Bryn Parry is best known as the creator of Mrs Aga, Wocker Cocker and other cuddly countryside caricatures that adorn aprons, mugs and mouse mats. But he hasn’t picked up a paintbrush since July, when his life was turned upside down by Help for Heroes, the charity he founded with his wife, Emma. In eight dizzy weeks, they have raised £1 million towards a swimming pool and gym at Headley Court, Surrey, the services’ rehabilitation centre. Their Big Battlefield Bike Ride is over-subscribed, footballer Ronaldo and Jeremy Clarkson sport Help for Heroes wristbands, and The Sun, businesses and the public have weighed in, as has Country Life. Plans include the Great British Hero Ride from Blackheath to the Cenotaph on June 1, and even a national pub quiz.

‘When the Game Fair was cancelled [in July], we faced ruin, yet suddenly we were running a charity, born in just two weeks. Stress levels were pretty high,’ is how Mr Parry assesses a dramatic change of life which has left him and his striking, red-haired wife both exhausted and exhilarated by their success. Bryn Parry has something of the hero about him, too; he is self-deprecating yet articulate, funny yet impassioned. In June, he cycled to Paris for Macmillan Cancer. ‘In between squirting Champagne at the finish, Emma suggested: “Why don’t we do something ourselves, for the wounded?”‘ The trigger was a visit to Selly Oak Hospital, and a ward with 40 young soldiers lying on top of their sheets, their stumps and shrapnel wounds exposed. ‘I defy anyone not to have been moved. The men were so determined and modest. They have been in a place where people want to kill them in a war of which everyone disapproves. The least we can do is look after them when they come home.’

The Parrys’ only son, Tom, 22, passes out of Sandhurst next summer. His mother dreads it, ‘but it’s in his genes’. Bryn Parry’s father, a colonel in the Gurkhas, was killed on exercise in Germany. Bryn joined the Green Jackets, with the idea of being a war artist ‘in the style of Terence Cuneo’. He caricatured fellow soldiers, selling the results for a fiver, and produced the regiment’s Christmas card, turning 50 into limited-edition prints.

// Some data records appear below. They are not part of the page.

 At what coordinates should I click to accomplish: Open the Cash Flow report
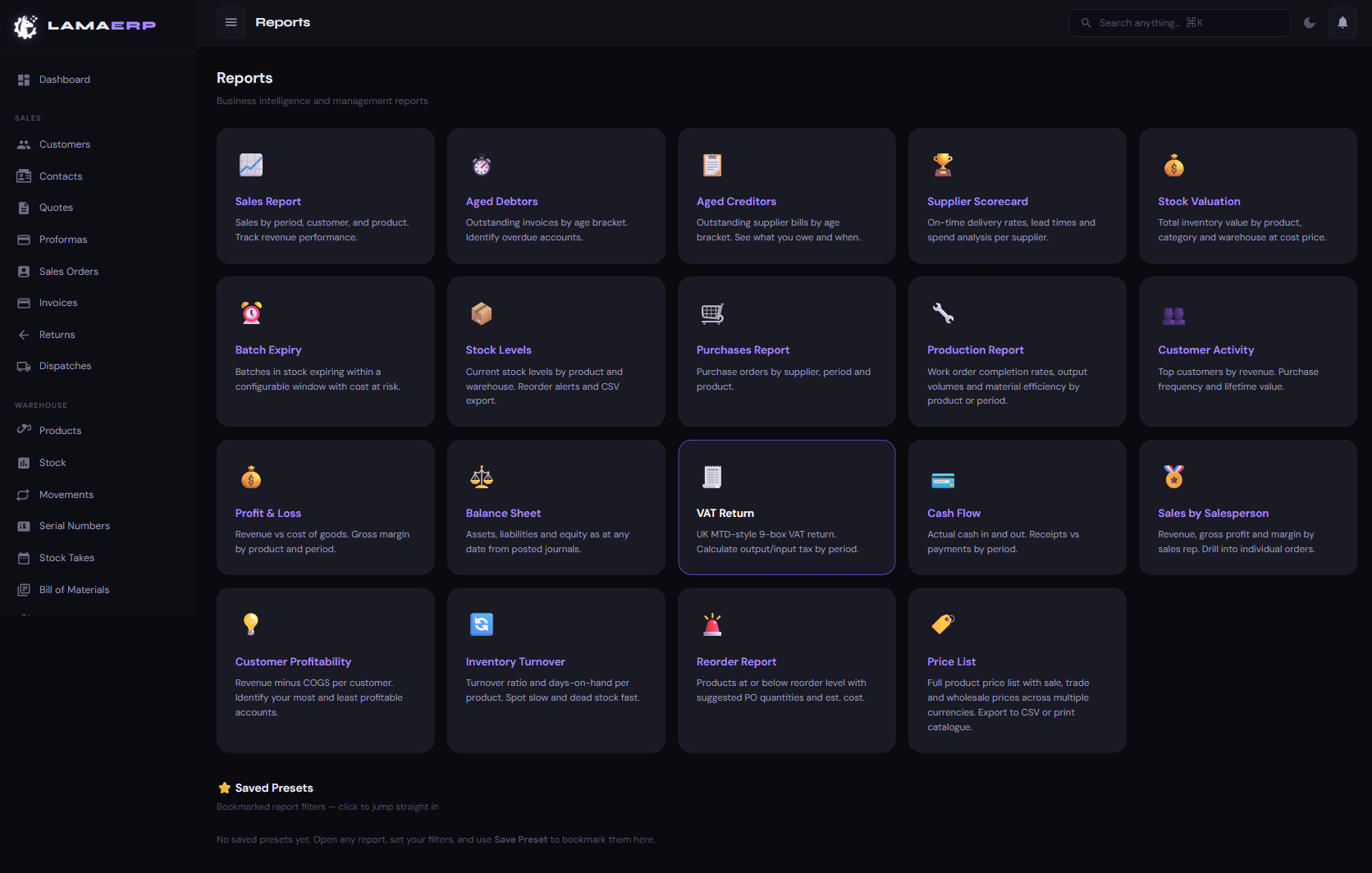[x=954, y=514]
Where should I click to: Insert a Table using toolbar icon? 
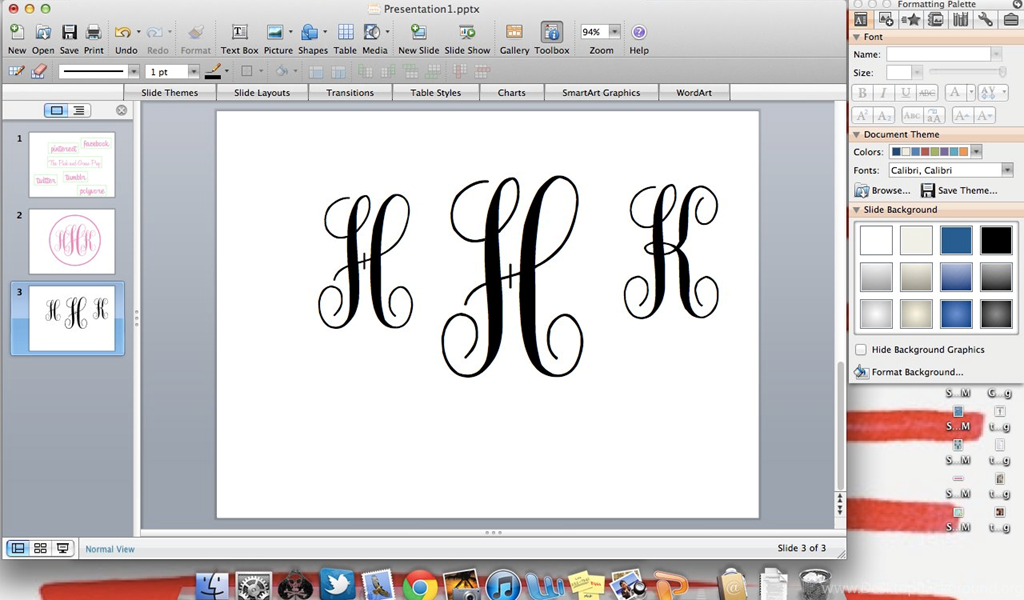(x=345, y=34)
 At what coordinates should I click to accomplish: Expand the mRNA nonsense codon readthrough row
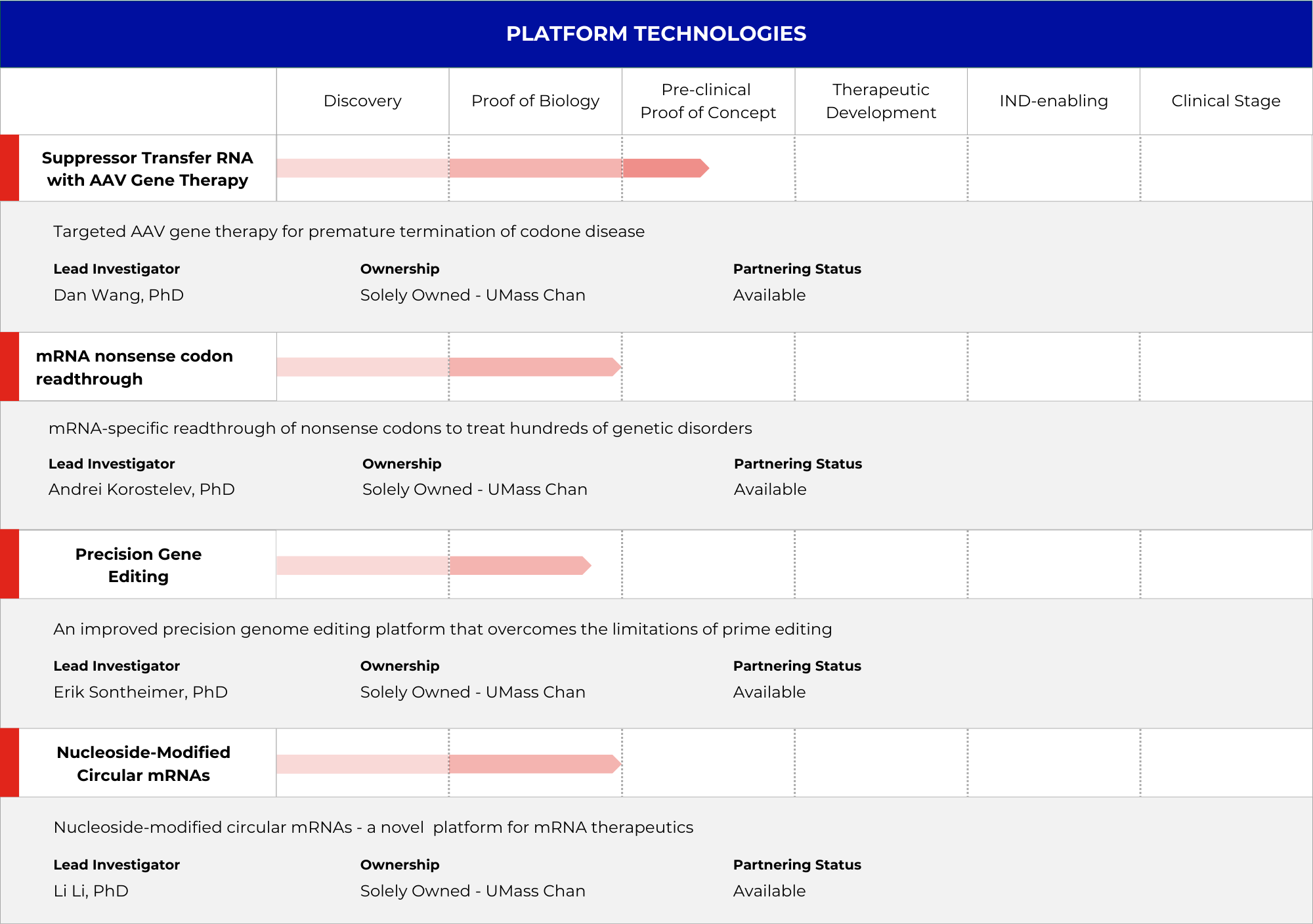[x=134, y=368]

In 1985 the Parrys returned from Australia, where he had been teaching jungle warfare, to Wiltshire and poverty. ‘On Valentine’s night, Emma cut her hand scraping ice off the inside of the kitchen window and I was shaking so much with cold that I dropped our only drink, a mini bottle of whisky. I know I’ve made it now because we’ve got unopened bottles in the house.’ The breakthrough was a commission for the new Lloyd’s of London building.

He is best known for his fieldsports work, but describes himself as ‘a frustrated countryman. I didn’t shoot properly until Peter Dalton, a legendary local vet, invited me to come on the day he was presenting one of my cartoons to a retiring agent. I missed everything until the last drive when I hit a bird which had soared over the whole line of guns. Someone said, “It’s a bath bird”, which had me worried, until I realised it’sa term for the sort of bird you dream about lying in the bath.’

He hopes his characters, inspired by real people, are affectionate. ‘But one officer said, “There are two things you need to understand: I’m not fat or pompous”. That was like a red rag his caricature was probably less affectionate, but his colleagues liked it.’ Mr Parry usually gains inspiration for a book in the shooting season he has produced eight, including 101 Shooting Excuses, Sex in the Country and, his latest, Shooting Top Tips which are launched annually at the Game Fair. ‘That won’t happen next year, and I hope people will stick with us despite the slowing down. I will go back to drawing but, in the meantime, Help for Heroes is worth mucking our lives up for.’